* **TRY IT**
A full, exact copy of the records below is the required answer.

Entries taken from a collection:
*** Begin section ***
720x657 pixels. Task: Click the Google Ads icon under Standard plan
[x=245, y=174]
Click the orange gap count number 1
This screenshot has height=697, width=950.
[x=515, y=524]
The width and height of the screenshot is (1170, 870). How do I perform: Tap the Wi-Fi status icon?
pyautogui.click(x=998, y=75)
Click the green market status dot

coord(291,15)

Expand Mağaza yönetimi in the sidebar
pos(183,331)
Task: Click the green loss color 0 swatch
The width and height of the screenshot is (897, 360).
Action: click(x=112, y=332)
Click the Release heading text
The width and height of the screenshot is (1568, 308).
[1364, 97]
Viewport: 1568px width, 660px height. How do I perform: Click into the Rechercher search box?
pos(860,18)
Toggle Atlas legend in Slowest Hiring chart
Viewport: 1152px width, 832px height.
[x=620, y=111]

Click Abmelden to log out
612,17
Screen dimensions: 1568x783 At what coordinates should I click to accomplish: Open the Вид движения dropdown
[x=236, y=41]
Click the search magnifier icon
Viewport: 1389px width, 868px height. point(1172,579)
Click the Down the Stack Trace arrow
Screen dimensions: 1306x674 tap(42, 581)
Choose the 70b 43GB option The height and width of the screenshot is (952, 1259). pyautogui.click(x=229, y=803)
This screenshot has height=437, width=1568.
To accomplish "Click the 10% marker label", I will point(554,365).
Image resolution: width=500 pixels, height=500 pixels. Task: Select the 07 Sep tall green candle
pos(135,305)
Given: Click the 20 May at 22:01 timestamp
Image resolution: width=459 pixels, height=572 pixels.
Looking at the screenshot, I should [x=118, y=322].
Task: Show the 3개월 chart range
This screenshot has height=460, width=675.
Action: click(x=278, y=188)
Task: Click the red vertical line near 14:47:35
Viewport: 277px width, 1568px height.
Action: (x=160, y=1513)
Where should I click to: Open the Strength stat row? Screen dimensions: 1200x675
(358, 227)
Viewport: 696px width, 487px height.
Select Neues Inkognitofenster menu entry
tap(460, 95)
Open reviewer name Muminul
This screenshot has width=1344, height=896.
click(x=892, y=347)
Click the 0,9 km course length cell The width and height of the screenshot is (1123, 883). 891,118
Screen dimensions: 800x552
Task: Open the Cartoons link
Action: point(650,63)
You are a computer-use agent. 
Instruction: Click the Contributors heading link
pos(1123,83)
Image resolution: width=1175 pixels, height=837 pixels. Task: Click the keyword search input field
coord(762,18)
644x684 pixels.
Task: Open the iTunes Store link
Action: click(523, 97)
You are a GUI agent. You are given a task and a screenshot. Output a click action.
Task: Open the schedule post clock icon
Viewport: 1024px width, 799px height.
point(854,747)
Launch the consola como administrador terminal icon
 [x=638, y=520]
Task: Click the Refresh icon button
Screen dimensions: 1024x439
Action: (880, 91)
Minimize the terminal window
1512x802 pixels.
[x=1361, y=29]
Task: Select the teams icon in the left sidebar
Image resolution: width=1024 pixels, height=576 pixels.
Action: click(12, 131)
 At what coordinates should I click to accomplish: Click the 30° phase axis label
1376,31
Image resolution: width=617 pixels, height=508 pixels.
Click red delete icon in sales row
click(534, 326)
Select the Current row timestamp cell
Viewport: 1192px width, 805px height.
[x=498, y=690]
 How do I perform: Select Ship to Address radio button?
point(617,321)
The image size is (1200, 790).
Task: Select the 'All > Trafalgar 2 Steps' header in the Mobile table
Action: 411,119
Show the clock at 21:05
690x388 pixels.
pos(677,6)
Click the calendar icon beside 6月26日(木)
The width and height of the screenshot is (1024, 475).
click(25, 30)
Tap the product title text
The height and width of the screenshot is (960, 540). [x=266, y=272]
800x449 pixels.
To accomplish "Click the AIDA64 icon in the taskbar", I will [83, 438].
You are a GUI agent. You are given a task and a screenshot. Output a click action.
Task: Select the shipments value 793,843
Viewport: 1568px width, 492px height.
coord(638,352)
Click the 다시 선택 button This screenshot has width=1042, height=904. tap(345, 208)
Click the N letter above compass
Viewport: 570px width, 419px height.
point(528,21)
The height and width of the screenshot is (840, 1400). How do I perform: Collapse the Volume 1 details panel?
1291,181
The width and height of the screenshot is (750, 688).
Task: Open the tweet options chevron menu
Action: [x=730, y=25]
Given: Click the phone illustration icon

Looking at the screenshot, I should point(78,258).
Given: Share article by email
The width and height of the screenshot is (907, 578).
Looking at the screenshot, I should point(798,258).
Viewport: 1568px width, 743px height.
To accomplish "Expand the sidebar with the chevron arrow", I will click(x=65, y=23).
*** End section ***
* **YOUR RESPONSE**
720x657 pixels. Task: Click the Google Ads icon under Standard plan
[x=245, y=174]
Click the orange gap count number 1
This screenshot has height=697, width=950.
[x=515, y=524]
The width and height of the screenshot is (1170, 870). How do I perform: Tap the Wi-Fi status icon?
pyautogui.click(x=998, y=75)
Click the green market status dot

coord(291,15)

Expand Mağaza yönetimi in the sidebar
pos(183,331)
Task: Click the green loss color 0 swatch
The width and height of the screenshot is (897, 360).
Action: click(x=112, y=332)
Click the Release heading text
The width and height of the screenshot is (1568, 308).
[1364, 97]
Viewport: 1568px width, 660px height. How do I perform: Click into the Rechercher search box?
pos(860,18)
Toggle Atlas legend in Slowest Hiring chart
Viewport: 1152px width, 832px height.
[x=620, y=111]

Click Abmelden to log out
612,17
Screen dimensions: 1568x783 At what coordinates should I click to accomplish: Open the Вид движения dropdown
[x=236, y=41]
Click the search magnifier icon
Viewport: 1389px width, 868px height. point(1172,579)
Click the Down the Stack Trace arrow
Screen dimensions: 1306x674 tap(42, 581)
Choose the 70b 43GB option The height and width of the screenshot is (952, 1259). pyautogui.click(x=229, y=803)
This screenshot has height=437, width=1568.
To accomplish "Click the 10% marker label", I will point(554,365).
Image resolution: width=500 pixels, height=500 pixels. Task: Select the 07 Sep tall green candle
pos(135,305)
Given: Click the 20 May at 22:01 timestamp
Image resolution: width=459 pixels, height=572 pixels.
Looking at the screenshot, I should [x=118, y=322].
Task: Show the 3개월 chart range
This screenshot has height=460, width=675.
Action: click(x=278, y=188)
Task: Click the red vertical line near 14:47:35
Viewport: 277px width, 1568px height.
Action: (x=160, y=1513)
Where should I click to: Open the Strength stat row? Screen dimensions: 1200x675
(358, 227)
Viewport: 696px width, 487px height.
Select Neues Inkognitofenster menu entry
tap(460, 95)
Open reviewer name Muminul
This screenshot has width=1344, height=896.
click(x=892, y=347)
Click the 0,9 km course length cell The width and height of the screenshot is (1123, 883). 891,118
Screen dimensions: 800x552
Task: Open the Cartoons link
Action: point(650,63)
You are a computer-use agent. 
Instruction: Click the Contributors heading link
pos(1123,83)
Image resolution: width=1175 pixels, height=837 pixels. Task: Click the keyword search input field
coord(762,18)
644x684 pixels.
Task: Open the iTunes Store link
Action: click(523, 97)
You are a GUI agent. You are given a task and a screenshot. Output a click action.
Task: Open the schedule post clock icon
Viewport: 1024px width, 799px height.
point(854,747)
Launch the consola como administrador terminal icon
 [x=638, y=520]
Task: Click the Refresh icon button
Screen dimensions: 1024x439
Action: (880, 91)
Minimize the terminal window
1512x802 pixels.
[x=1361, y=29]
Task: Select the teams icon in the left sidebar
Image resolution: width=1024 pixels, height=576 pixels.
Action: click(12, 131)
 At what coordinates should I click to accomplish: Click the 30° phase axis label
1376,31
Image resolution: width=617 pixels, height=508 pixels.
Click red delete icon in sales row
click(534, 326)
Select the Current row timestamp cell
Viewport: 1192px width, 805px height.
[x=498, y=690]
 How do I perform: Select Ship to Address radio button?
point(617,321)
The image size is (1200, 790).
Task: Select the 'All > Trafalgar 2 Steps' header in the Mobile table
Action: 411,119
Show the clock at 21:05
690x388 pixels.
pos(677,6)
Click the calendar icon beside 6月26日(木)
The width and height of the screenshot is (1024, 475).
click(25, 30)
Tap the product title text
The height and width of the screenshot is (960, 540). [x=266, y=272]
800x449 pixels.
To accomplish "Click the AIDA64 icon in the taskbar", I will [83, 438].
You are a GUI agent. You are given a task and a screenshot. Output a click action.
Task: Select the shipments value 793,843
Viewport: 1568px width, 492px height.
coord(638,352)
Click the 다시 선택 button This screenshot has width=1042, height=904. tap(345, 208)
Click the N letter above compass
Viewport: 570px width, 419px height.
point(528,21)
The height and width of the screenshot is (840, 1400). How do I perform: Collapse the Volume 1 details panel?
1291,181
The width and height of the screenshot is (750, 688).
Task: Open the tweet options chevron menu
Action: [x=730, y=25]
Given: Click the phone illustration icon

Looking at the screenshot, I should point(78,258).
Given: Share article by email
The width and height of the screenshot is (907, 578).
Looking at the screenshot, I should point(798,258).
Viewport: 1568px width, 743px height.
To accomplish "Expand the sidebar with the chevron arrow", I will click(x=65, y=23).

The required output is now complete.